Autosomal dominant inheritance in most subtypes, meaning each child of an affected parent has a 50% chance of inheriting the mutation. Age of onset varies by subtype: SCA1, SCA2, SCA3 typically onset in the 30s-40s; SCA6 often onsets later (50s-60s). Genetic anticipation (earlier onset in successive generations) occurs in polyglutamine expansion SCAs. Some subtypes are more common in certain populations (SCA3 in Portuguese/Azorean descent, SCA2 in Cuban populations).

Getting Involved in Clinical Trials

Clinical trials for SCA are evaluating glutamate modulators, antisense oligonucleotides targeting specific SCA genes, gene silencing approaches, and neuroprotective strategies.

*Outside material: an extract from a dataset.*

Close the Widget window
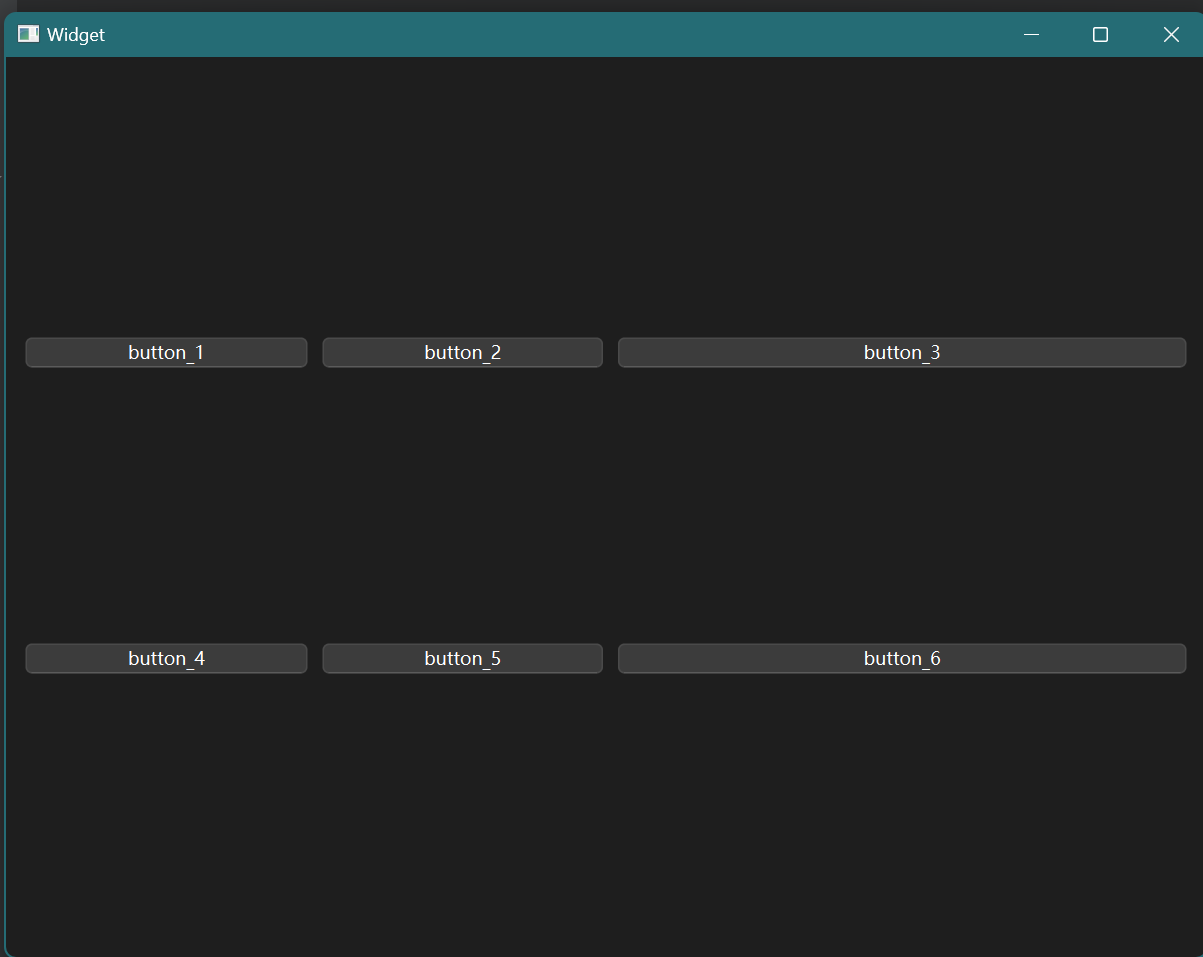The width and height of the screenshot is (1203, 957). [1171, 35]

Biohaven's troriluzole program showed 50-70% slowing of disease progression in studies, and future trials may build on these findings. The National Ataxia Foundation maintains a comprehensive trial registry and provides excellent patient support. Genetic testing to confirm your specific SCA subtype is essential, as some trials target specific subtypes. Physical therapy, speech therapy, and occupational therapy are important components of care that can help maintain function longer.